Meatwound’s Addio is a bulldozing bludgeon of an album, taking a lot of elements of arty noise rock, hardcore, industrial, proto-sludge, and some of the noisier extreme metal of the 80s and 90s. This is all congealed into some sort of gelatinous mass of general nastiness and bad feelings, which Meatwound then force feeds you for the duration of these proceedings.
Meatwound is all about blunt force trauma, pummeling you into submission with their hyper-masculine, pile-driven rhythms. The bass and drums are typically in lockstep, like the hypnotic battery of a industrial hammer press. Relentless machines, stamping out steel plates all day, every day. Other times, the bass and drums play each others foil, going onto these sort of jazzy/funk/punk tangents, in this tight framework of metallic hardcore.
The guitars are textural color a biggest part of the time that slither and weave around the drums and bass, utilizing a lot of fucked up arpeggios and droney, discordant Devil’s chords. Where the drums and bass are metal pressing against metal, the guitars are skin scraping off onto concrete, bringing forth an organic, “living” element to Addio; even if that element is all infected and scabbed over. At times, there is a dash of black metal tremolo-picked blurr, which is a pretty nifty contrast to the bass-heavy punishment which is Meatwound’s default mode.
One of the coolest things they do on this record, is on “Hand of God”. This song has this huge, completely blown out riff, which is just 3 notes – distorted and sustained for a full bar of 4/4. They basically appropriated a Hellhammer riff; which if you’re gonna steal, steal from the best, right? Then it goes into this part reminiscent of Napalm Death’s catchy-as-fuck verse riff off “Greed Killing”.

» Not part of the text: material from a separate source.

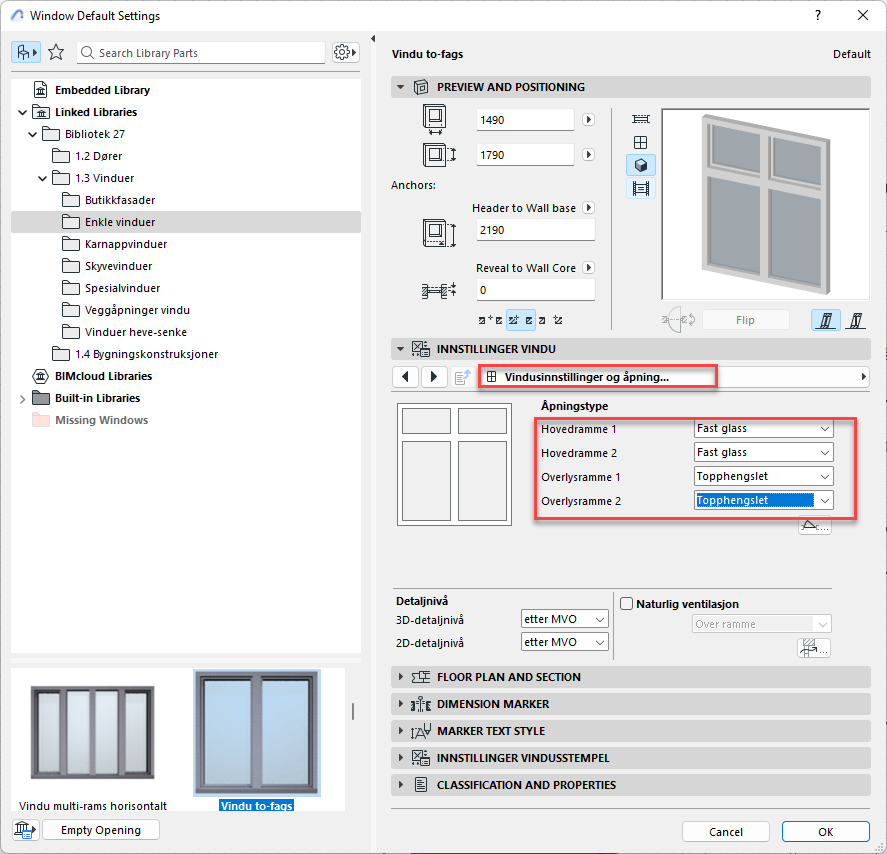The height and width of the screenshot is (854, 887).
Task: Click the favorites star icon
Action: pos(56,52)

The vocals are really good; comparable to the burly hardcore bellow of someone like Neurosis’s Scott Kelly, or that dude from Coalesce. The provide a lot of forward momentum to a band that is obsessed with forward momentum.
Compared to a lot of stuff I’ve reviewed here lately, Addio is satisfyingly immediate and visceral. What you hear on the first note, is what you hear on the last note. Every element of this band is all hammers, all the time. From the opening riff cycle of album opener “In Toilet”, you can tell you’re in for a beating.
Expect to be hit hard, and hit often, for the next 30 minutes or so.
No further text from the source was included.